Monday, May 12, 2008

Is deceit ever permissible?

Is it okay to lie? Sometimes? Is deception okay if it’s for a noble purpose?

The folks at New Zealand’s Land Transport Safety Authority are arguing that it is. The goal of making New Zealand drivers safer justifies the means, they say.

Recently, the LTSA began running commercials with a woman sitting stiffly looking at the camera. She speaks in halting language, affected, it seems, by a stroke or something. She talks about how she didn’t know about “side curtain airbags before my accident”. Clearly, her brain was damaged by a side-impact collision.

Except, she wasn’t real: It turns out she was an Australian actress who was portraying—convincingly, I might add—a woman who suffered brain damage from a car accident.

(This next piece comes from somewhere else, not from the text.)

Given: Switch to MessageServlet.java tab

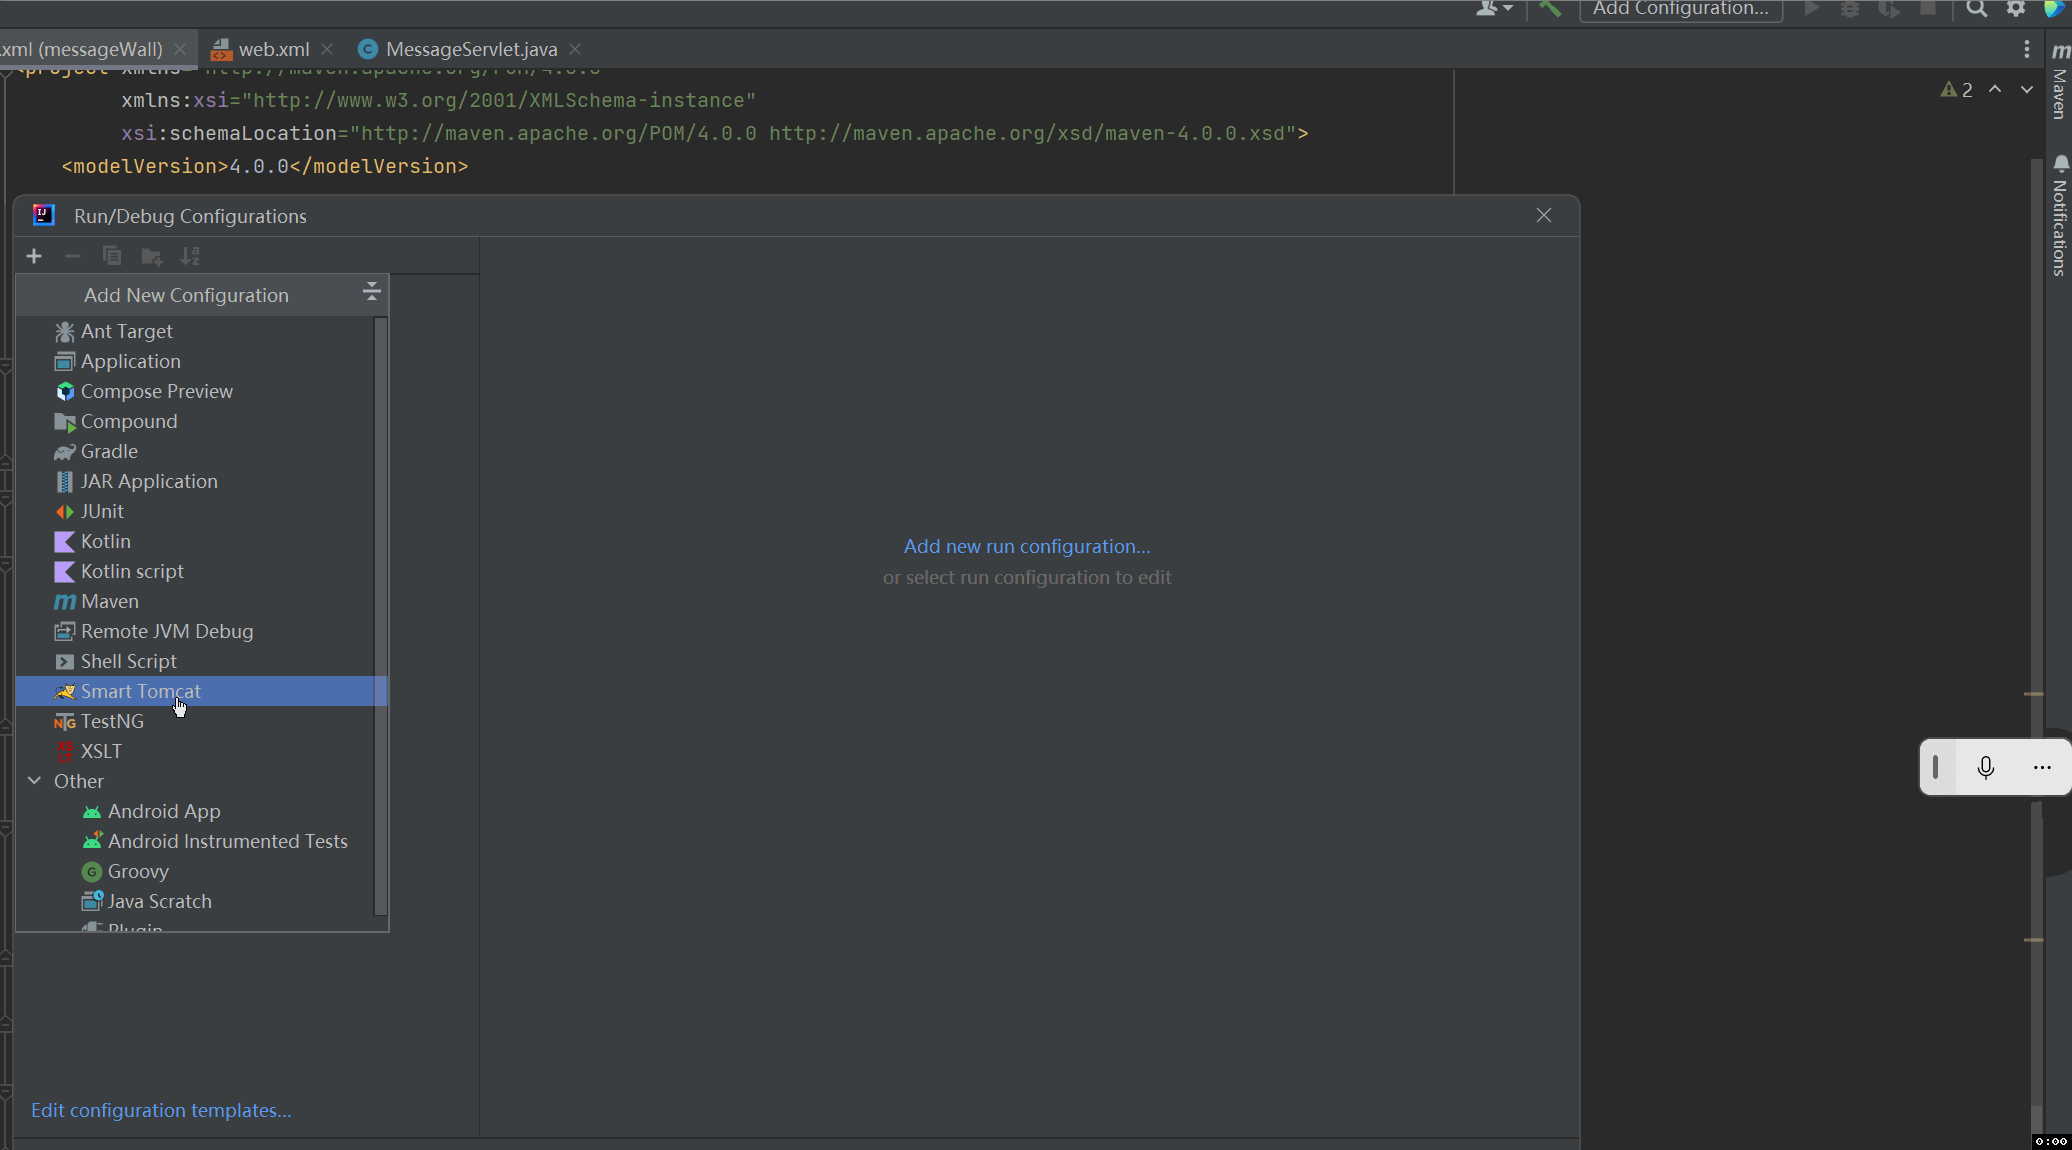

LTSA says there’s nothing wrong with the commercial, and that it’s no different than ads that depict crashes. They argue that since they don’t actually crash cars for collision commercials, and use actors, this is no different.

It’s way different.

People know that collision ads are fake. They know that the people are all actors, that the ads are intended to make a point. But the current ad uses fakery to deceive people into feeling personally for the “victim”. That doesn’t make people change their behaviour—it makes them resentful of the deception, of being tricked.

Maybe in retrospect it would have been too exploitative to use a real crash victim. But if it was, then using an actor to fake being a brain injury victim is just plain wrong. There are better ways to present information than to try and trick viewers.

Update 30/6/08: After briefly disappearing from TV screens, the ad is now back. Does this make things worse? Meanwhile, an anti-smoking commercial featuring a man who suffered oral cancer form smoking, and who can barely talk with his partial tongue and finger over the tube in his trachea, has made people ask first, is it real, and then they make fun of it. It looks as if the faked crash victim commercial may have had a greater affect than what I originally noted above.